Düne santralde kahveyle başladım. Eş dost, önceki gecenin dedikodusu, değerlendirmesi ve bir de tanıştırmacalar. Ardından iş; bolca prodüksiyon epeyce yurtdışı katılım. Hihayet Taksim ve akşam yemeği. Önce Araf'ta bir bira eşliğinde hem iş hem muhabbet. Bu arada festival programıyla ilgili kesinleşen ilk etkinliğin kapanış partisi olması tam gepgençlik. Nihayet Sulukule Dayanışma Gecesi'ne geçtik. Vur patlasın çal oynasın bir Sulukule gecesi bekliyorduk. Ancak geceye gelenler Fransız enteli abiler ablalar olunca ortalıkta şarap kadehleri ve kemik çerçeveli gözlüklü beyler bayanlardan başka sadece bizim ekip vardı. Saat ilerledikçe kalabalıklaştı mekan, dans etmek için yer kavgaları başladı. Allahtan "pardon" var, mekandakiler anlaşabildi bu kelime aracılığıyla, neyse.

Fazla uzatmadan evime döndüm. Ev halkı bir kaç film almış, duruma da uygun olsun diye Hitler'in son zamanlarını aktaran "Çöküş" isimli filmi izlemeye karar verdik.
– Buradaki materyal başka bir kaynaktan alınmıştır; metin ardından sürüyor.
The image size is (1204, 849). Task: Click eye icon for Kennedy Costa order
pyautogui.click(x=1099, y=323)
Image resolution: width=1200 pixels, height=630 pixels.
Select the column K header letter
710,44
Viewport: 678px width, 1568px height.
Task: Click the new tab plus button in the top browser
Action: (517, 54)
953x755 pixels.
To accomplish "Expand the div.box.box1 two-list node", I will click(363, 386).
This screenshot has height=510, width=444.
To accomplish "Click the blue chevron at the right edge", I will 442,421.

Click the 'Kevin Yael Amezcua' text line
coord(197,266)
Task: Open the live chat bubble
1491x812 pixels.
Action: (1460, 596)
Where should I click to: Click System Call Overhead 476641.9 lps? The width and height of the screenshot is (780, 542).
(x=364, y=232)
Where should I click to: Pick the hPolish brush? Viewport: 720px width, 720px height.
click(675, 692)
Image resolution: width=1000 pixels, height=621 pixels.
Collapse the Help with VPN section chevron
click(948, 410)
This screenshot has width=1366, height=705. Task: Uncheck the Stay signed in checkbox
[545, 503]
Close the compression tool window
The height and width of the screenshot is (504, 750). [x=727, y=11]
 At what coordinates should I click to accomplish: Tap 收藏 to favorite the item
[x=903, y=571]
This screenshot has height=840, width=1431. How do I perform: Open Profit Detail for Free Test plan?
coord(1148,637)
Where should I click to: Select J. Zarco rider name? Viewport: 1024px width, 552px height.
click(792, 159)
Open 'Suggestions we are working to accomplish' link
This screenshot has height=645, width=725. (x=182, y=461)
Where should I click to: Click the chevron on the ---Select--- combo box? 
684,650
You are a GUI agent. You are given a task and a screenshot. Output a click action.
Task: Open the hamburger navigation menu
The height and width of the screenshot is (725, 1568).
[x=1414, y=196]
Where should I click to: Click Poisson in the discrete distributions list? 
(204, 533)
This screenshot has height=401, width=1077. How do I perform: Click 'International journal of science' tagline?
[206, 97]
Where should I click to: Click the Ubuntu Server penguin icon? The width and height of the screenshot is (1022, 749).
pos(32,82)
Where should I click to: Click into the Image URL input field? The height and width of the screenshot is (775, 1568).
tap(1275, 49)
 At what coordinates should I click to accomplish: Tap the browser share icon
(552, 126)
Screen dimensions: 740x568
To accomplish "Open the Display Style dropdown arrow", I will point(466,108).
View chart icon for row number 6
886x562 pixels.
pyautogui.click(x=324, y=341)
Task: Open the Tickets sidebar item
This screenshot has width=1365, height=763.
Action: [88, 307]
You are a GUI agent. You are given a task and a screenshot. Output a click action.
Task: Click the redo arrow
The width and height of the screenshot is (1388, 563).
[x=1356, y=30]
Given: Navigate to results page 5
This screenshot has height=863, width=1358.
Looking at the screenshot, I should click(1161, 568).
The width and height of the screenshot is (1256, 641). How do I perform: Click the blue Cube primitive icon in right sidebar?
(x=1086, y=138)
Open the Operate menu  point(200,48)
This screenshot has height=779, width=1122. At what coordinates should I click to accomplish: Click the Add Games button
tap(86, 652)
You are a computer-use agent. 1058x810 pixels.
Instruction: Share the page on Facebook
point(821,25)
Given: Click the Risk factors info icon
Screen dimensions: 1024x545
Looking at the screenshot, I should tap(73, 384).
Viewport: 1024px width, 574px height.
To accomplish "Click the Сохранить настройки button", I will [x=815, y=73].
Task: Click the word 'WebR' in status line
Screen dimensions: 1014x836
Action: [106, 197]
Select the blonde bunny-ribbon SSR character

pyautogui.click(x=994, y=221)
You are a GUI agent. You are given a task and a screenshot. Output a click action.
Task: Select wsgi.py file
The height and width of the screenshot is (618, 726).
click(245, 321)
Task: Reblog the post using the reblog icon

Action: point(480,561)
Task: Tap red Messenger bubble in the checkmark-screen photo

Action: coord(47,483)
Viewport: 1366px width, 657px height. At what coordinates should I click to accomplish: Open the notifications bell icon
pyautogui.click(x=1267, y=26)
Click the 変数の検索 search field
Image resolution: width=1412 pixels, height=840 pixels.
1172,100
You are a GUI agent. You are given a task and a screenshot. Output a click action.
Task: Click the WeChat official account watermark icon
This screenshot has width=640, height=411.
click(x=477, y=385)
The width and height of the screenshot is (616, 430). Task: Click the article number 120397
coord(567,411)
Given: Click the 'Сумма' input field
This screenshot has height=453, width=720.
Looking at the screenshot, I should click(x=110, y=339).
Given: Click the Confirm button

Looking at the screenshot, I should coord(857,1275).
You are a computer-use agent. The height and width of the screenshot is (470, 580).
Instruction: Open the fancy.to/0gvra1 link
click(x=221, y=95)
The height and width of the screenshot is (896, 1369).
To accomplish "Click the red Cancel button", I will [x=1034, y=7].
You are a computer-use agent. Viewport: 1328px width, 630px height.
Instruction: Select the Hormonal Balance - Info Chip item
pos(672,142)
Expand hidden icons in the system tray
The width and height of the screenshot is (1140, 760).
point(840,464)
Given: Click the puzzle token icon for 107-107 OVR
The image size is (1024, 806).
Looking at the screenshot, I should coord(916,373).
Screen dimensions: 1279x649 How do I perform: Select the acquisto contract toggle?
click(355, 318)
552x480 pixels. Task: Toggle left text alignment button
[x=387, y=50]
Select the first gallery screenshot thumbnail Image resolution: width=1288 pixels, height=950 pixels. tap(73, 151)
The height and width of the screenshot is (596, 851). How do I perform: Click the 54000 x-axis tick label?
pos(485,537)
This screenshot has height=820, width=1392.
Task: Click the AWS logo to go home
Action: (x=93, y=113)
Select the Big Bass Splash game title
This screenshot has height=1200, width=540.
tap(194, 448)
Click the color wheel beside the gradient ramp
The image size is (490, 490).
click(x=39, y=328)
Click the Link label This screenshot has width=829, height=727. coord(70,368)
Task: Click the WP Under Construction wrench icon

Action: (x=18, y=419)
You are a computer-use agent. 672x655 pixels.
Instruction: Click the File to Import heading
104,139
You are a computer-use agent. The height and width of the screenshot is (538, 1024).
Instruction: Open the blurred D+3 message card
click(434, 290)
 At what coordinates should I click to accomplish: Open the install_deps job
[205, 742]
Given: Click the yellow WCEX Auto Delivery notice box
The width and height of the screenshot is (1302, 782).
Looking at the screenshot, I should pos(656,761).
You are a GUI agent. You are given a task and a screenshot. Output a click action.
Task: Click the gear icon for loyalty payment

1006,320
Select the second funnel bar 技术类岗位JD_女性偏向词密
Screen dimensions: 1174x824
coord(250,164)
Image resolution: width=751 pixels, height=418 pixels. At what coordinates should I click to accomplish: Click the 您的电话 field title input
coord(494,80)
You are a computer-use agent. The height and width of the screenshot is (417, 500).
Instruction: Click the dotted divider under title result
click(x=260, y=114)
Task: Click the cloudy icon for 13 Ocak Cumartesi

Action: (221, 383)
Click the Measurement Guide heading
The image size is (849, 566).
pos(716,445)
Arada O'na "gel artık" dedim, cevap vermedi. Ne olur ne olmaz, çarşafları değiştirip duşumu aldım. Zaten yapacaktım ya olsun daha bir özendim koltuk altlarımı yıkarken. Filme başlamadan son hazırlık olarak bir tabağa ekmek, domates ve peynir doğradım. Bir mavi bardakta şarap. İlk onbeş dakikadan sonrasında dalmışım. Rüyamda O'nu gördüm. Saçlarını kısa, belki iki parmak kestirmiş. Beyaza yakın sarı desem rengine.. Kulaklarında mor küpeler, gözlerinde mor bir makyaj. Ne yaptın kız kendine dedim gülümseyerek ve sarıldım. Dört aydır kumbaraya attığım okşamaların ve öpücüklerin bir kısmını harcadığımı hatırlıyorum. En güzel yerinde uyandım. Keyfim kaçtı, bu nedenle odamdaki yumuşatıcı kokulu yatağıma gitmedim galiba. Koltukta devam ettim uykuma. Pazar kahvaltımı hazırladım kalkınca. Yine domates, peynir ve farklı olarak yumurta ve biraz ateş yardımıyla vasat bir omlet. Bir de ne zamandır gözüme kestirdiğim sosisleri Halil sosuyla pişirdim. Sener'i uyandırmayı da hesaba katınca kahvaltı vaktinin gecikmesi anlaşılırdı, seviyorum Sener'le uyanma müzakerelerini.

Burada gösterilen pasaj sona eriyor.